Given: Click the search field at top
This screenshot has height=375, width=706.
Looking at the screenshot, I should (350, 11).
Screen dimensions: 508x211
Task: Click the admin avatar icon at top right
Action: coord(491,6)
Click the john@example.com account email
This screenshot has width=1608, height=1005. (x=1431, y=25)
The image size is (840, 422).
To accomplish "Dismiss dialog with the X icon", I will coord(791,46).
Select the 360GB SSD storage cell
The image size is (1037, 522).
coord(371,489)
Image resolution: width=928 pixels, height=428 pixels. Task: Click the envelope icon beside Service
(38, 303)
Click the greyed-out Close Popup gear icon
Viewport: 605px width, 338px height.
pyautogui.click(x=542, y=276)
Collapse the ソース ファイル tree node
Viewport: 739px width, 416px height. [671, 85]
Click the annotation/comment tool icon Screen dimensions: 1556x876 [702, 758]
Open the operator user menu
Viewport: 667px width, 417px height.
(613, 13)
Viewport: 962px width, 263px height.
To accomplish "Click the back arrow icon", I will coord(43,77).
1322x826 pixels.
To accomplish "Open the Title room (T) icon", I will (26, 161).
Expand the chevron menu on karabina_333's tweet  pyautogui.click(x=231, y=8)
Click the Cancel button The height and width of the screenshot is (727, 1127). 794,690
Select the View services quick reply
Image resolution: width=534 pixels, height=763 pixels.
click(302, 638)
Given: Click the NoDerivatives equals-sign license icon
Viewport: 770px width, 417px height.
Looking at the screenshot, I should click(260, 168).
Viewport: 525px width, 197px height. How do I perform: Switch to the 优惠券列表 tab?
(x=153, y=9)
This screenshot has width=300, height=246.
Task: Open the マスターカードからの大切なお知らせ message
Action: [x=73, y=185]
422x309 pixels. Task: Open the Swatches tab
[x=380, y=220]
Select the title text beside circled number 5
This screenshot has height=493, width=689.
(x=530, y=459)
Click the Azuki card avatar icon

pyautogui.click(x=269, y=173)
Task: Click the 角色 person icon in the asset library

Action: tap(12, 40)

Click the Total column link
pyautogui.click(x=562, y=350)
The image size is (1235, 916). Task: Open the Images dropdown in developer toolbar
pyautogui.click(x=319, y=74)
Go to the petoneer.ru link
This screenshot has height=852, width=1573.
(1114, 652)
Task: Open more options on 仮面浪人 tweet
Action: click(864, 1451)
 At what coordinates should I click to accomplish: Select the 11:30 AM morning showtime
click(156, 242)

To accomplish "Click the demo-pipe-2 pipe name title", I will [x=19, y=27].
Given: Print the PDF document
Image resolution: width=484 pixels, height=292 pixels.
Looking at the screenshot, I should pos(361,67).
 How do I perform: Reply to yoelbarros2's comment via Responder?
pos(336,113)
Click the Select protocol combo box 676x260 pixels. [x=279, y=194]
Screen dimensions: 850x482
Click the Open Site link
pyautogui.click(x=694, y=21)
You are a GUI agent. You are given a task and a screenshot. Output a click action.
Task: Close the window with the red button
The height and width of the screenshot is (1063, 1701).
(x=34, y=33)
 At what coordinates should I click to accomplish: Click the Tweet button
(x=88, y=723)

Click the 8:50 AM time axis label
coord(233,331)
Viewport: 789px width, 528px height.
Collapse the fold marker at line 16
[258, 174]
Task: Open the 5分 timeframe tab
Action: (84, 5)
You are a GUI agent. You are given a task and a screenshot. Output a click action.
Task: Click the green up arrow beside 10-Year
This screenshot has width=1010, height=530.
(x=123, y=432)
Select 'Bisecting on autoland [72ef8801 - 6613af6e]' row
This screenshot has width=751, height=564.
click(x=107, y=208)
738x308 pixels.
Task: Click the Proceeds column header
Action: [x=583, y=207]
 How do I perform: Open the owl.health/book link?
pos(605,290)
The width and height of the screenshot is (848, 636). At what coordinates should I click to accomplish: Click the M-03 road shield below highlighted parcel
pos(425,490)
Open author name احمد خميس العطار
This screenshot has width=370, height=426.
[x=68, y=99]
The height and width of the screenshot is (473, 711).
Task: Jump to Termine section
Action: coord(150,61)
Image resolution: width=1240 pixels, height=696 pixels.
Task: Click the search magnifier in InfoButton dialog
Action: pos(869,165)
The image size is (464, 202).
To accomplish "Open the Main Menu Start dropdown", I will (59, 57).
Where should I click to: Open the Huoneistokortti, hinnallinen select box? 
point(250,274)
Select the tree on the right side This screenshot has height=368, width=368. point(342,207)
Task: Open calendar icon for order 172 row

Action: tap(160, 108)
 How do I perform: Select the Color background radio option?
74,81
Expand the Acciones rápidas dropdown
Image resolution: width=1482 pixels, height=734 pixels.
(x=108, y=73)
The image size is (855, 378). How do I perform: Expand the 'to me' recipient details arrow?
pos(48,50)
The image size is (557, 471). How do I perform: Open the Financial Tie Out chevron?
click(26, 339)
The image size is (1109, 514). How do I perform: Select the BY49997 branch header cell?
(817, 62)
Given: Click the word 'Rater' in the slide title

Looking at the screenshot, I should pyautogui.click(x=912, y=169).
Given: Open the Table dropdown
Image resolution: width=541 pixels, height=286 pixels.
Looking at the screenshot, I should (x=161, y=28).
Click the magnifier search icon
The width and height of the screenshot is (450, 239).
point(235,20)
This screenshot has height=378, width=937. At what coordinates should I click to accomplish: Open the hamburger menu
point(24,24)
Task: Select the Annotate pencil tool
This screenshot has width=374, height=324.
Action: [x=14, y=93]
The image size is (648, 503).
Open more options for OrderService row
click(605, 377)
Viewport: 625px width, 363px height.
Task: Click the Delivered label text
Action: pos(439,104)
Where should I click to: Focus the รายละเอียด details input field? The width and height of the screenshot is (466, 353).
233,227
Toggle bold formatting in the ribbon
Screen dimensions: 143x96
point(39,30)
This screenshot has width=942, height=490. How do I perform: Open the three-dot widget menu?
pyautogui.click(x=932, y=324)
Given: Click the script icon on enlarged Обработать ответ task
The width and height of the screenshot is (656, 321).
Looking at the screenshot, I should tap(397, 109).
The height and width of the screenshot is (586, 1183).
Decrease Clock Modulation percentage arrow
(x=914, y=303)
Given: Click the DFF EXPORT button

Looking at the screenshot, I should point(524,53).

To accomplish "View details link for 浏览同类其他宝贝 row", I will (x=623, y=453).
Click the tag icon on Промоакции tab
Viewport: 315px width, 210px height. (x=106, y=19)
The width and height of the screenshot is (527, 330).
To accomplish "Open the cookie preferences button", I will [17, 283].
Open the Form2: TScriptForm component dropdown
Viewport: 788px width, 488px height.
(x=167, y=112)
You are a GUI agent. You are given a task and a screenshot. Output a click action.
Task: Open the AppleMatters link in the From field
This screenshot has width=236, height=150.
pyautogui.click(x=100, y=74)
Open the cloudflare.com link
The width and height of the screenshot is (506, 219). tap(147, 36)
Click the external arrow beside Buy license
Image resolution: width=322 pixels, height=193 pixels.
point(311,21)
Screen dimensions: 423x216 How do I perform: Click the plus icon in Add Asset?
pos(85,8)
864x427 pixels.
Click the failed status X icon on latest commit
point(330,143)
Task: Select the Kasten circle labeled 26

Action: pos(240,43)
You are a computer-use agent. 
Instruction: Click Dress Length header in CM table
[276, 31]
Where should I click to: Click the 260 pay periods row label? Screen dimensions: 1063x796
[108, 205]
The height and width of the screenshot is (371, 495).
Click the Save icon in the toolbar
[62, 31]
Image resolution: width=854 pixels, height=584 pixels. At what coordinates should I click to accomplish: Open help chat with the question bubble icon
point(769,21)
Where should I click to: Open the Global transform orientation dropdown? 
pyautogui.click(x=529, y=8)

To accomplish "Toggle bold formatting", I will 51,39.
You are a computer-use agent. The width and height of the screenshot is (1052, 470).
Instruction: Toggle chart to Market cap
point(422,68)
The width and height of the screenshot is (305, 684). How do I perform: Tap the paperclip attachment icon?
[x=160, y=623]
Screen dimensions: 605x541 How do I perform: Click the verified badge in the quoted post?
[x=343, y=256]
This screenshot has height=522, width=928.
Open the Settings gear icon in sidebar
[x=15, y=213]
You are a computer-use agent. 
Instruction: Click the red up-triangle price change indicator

### Task to complete:
In your answer, include only the lines above starting at the line that holds "The height and width of the screenshot is (1063, 1701)." and ending at the line that holds "Task: Click the green up arrow beside 10-Year", copied exactly.

### Output for this task:
The height and width of the screenshot is (1063, 1701).
(x=34, y=33)
 At what coordinates should I click to accomplish: Click the Tweet button
(x=88, y=723)

Click the 8:50 AM time axis label
coord(233,331)
Viewport: 789px width, 528px height.
Collapse the fold marker at line 16
[258, 174]
Task: Open the 5分 timeframe tab
Action: (84, 5)
You are a GUI agent. You are given a task and a screenshot. Output a click action.
Task: Click the green up arrow beside 10-Year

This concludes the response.